JOY in the WAITING

My word for 2018 was JOY so I bought a necklace with the word “joy” on it to remind me that no situation, person or event could steal my joy. I wanted to remember each day that Jesus was the source of my joy.
Some days I lived and understood that better than others, but there was a moment where I truly experienced indescribable joy. If joy could cover me from head to toe and penetrate every fiber of my being, this was it.
I didn’t win the lottery or slap my knee with a deep belly laugh. In fact, if you were with me that day, you wouldn’t have noticed anything different about me. You would have missed the absolute dance fest party I was having on the inside.

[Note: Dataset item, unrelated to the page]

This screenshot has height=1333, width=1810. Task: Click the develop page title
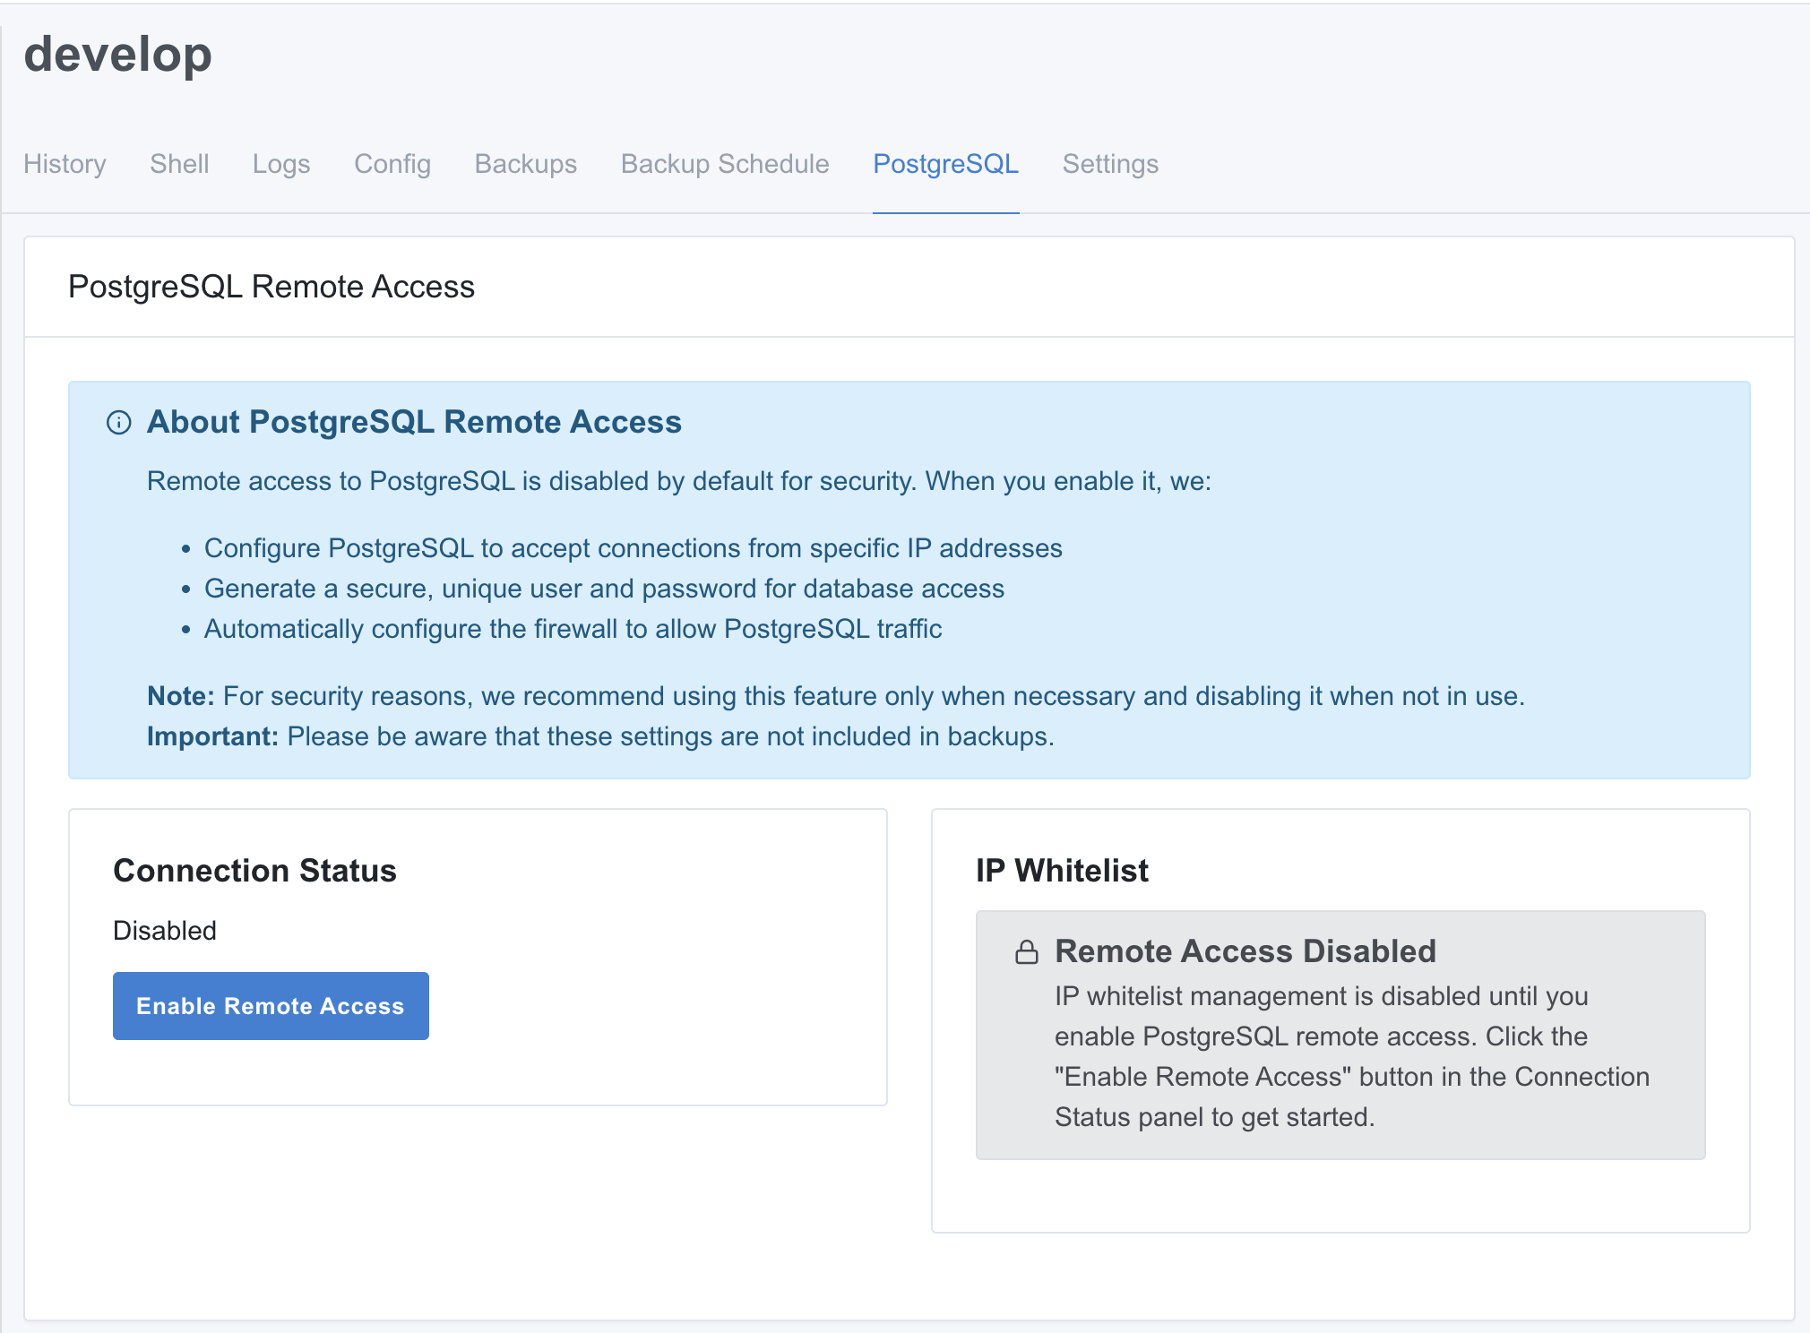click(116, 54)
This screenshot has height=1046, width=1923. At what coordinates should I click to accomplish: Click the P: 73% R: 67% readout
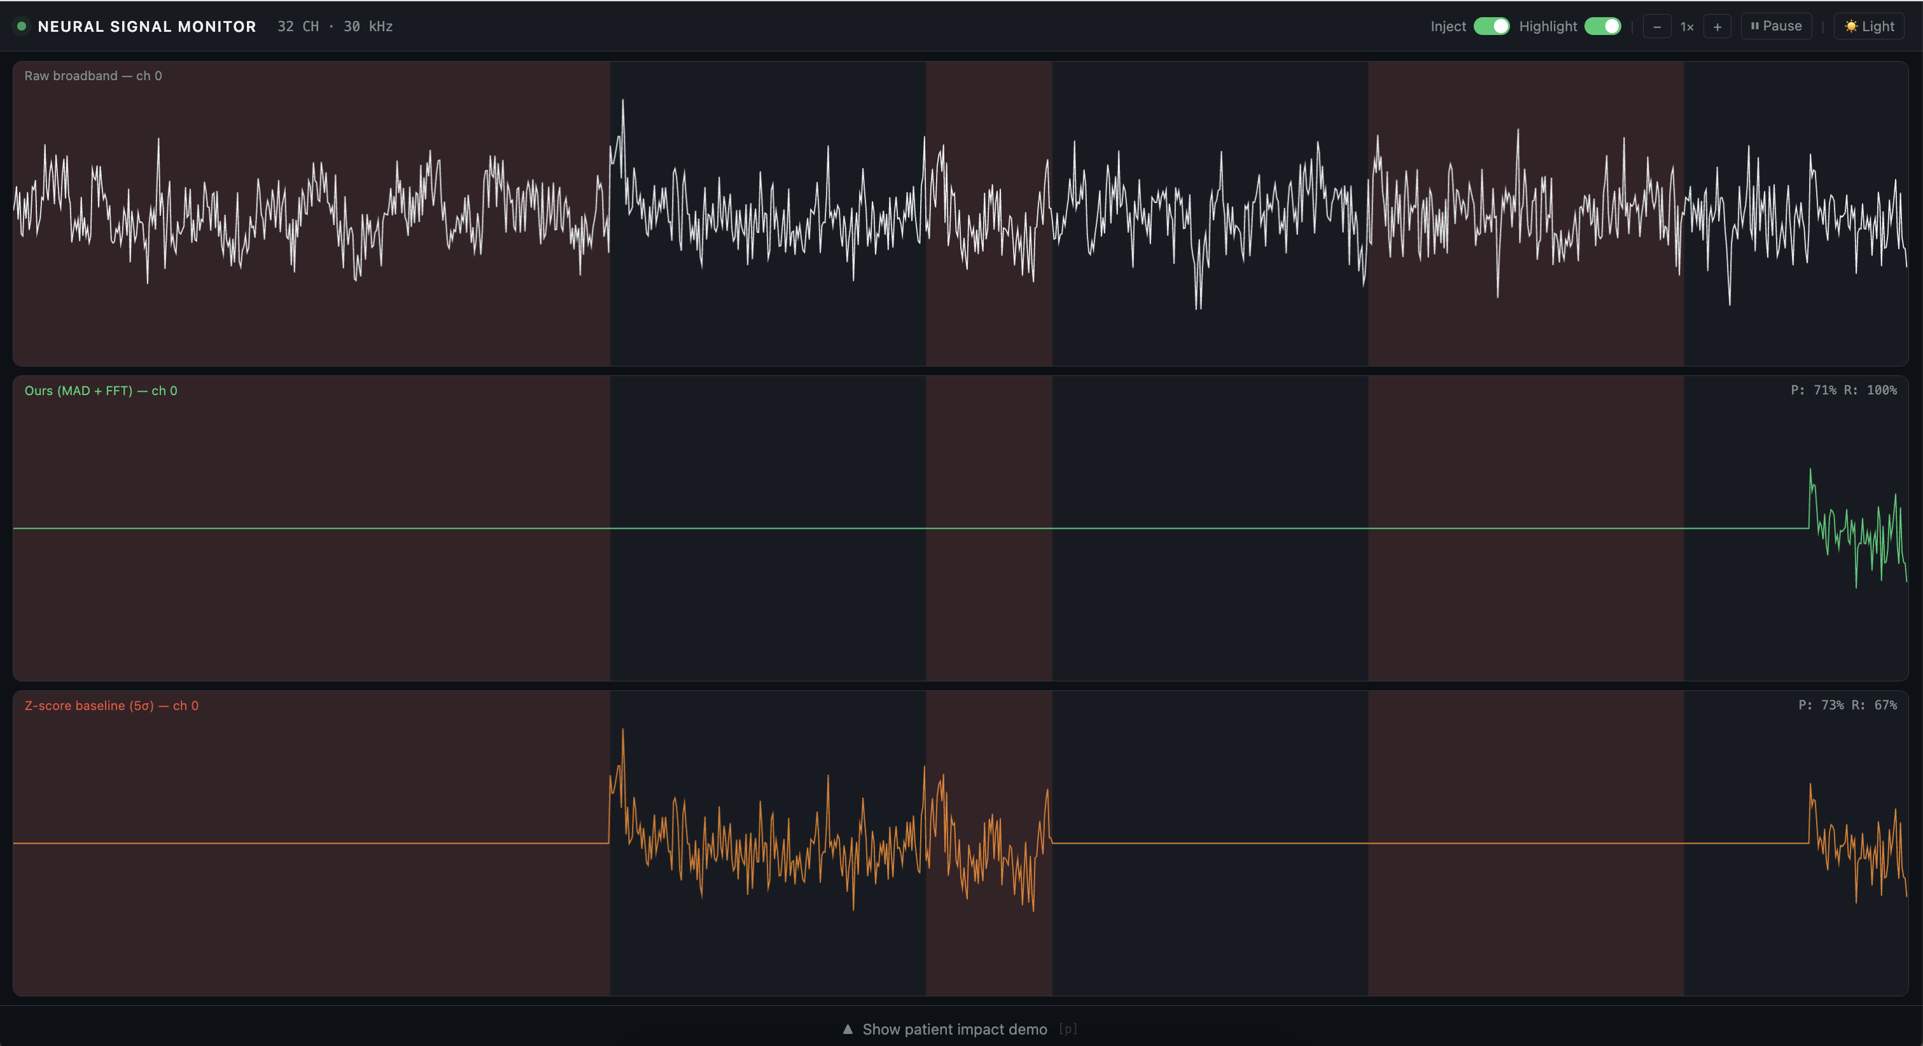coord(1847,705)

I was in a room full of women and girls and I wanted to stand up and scream at the top of my lungs – “NOW This is JOY!”
I experienced true joy when I completely let go and surrendered a situation to God and waited for Him to come through for me.
I came across a poem my daughter had written, and it broke my heart. I felt the pain in every word and I ached even more because I had no idea she was struggling or hurting! I knew she had written these words, but I didn’t know what to do with them.
At first I thought maybe I should just go and wake her up! I wanted to ask her who in the world said these mean things to her? What made her believe these awful lies about herself? I wanted her to see and believe the truth.
I wanted to fix this, but I felt like God was telling me to wait.
I couldn’t sleep so I just laid there praying throughout the night. Even as I prayed, I would think of ways to handle it and even offered my suggestions to God, but I sensed Him saying, “Wait. You just wait.”
I could not stop thinking about it because it triggers me to think about protecting my daughter. I struggle with thinking I have to control keeping her from harm. With waiting, I had no idea how it would turn out. What if waiting didn’t work? I finally texted two friends to join me in prayer.
“Wait, you just wait.” I kept hearing it, and I knew I simply had to wait and trust that He was working behind the scenes and would answer my cry for “Help!”
He answered in ways I never could have imagined in His perfect timing.
A few weeks later, we were at our Mother/Daughter Bible Study and I was surprised to see her raise her hand and offer to share what she had learned from the lesson. She said, “I am not sure if this makes sense, but sometimes I feel like a Lego in a bubble. My bubble is school, church, family, friends, and soccer. As long as that bubble is going well, then I am safe inside… but I can’t always depend on that bubble, because eventually if one of them falls apart then the bubble is gone and the lego will fall. Instead, I need to let God be my bubble. He is what keeps me safe and secure. He holds me together.
I sat there beaming as I listened to her share her heart and perspective. The whole time, I was thanking God for helping me to wait because He did far more in her heart than I could have ever accomplished on my own. I could hardly wait to text my two friends to tell them how God answered!
“Waiting” is hard for me. My silent screams for help went on throughout my childhood and no one stopped the abuse. A very big part of me believes I have to control my circumstances, or else there will be disaster. For me, “being in charge” is not just a title. It truly feels like life or death at times.
But Jesus is showing me something new. He is teaching me that I can let go of that “need to be in control” and trust Him. He is showing me there is joy in the waiting. My word for 2019 is wait, and I am learning to practice it with joy. I am learning to let go, and wait.
Waiting on God is not easy, but it changes everything.
Are you in a season of waiting? Do you struggle with wanting to take matters into your own hands when you sense God is asking you to wait? I would love to pray for you as you wait and I’d love to hear how God moves. Please feel free to comment below or email me at journeypink@gmail.com. Psalm 27:14 encourages my heart as I wait. What verse encourages you?
Here’s what I’ve learned through it all:
Don’t give up; don’t be impatient;
be entwined as one with the Lord.
Be brave and courageous, and never lose hope.
Yes, keep on waiting—for he will never disappoint you!Psalm 27:14 The Passion Translation (TPT)
Beautiful and well told.
May your joy be a lifeline link as you serve the LORD.
Shine on in joy!
Thank you Carolyn! I miss you. I hope we cross paths again soon. I would love to see you!
God willing, He’ll create a time when we can praise Him together again. I still remember how special it was being with at the Cove. Shine on.🤗
This is a beautiful story! Waiting is not easy, and I definitely struggle with the urge to take control, but those moments when we do manage to trust God and we see him work in ways we could never have imagined are amazing!
Thank you Lesley! I truly feel like I am learning how to trust Him on a whole new level and this experience was amazing. I have to be intentional to turn off the “need to be in control” button because it is definitely my default…, but I am thankful to be learning new ways of resting and waiting. He is so patient and His grace just overwhelms me. Blessings to you!!
I am so glad! Keep your joy!!
I love this! Beautifully told. So true about control and survivors.
Thank you for this encouragement and comfort. I know God has a plan for my wayward children, just like God had a plan for me to be happy beyond my wildest dreams. It helps to have reminders.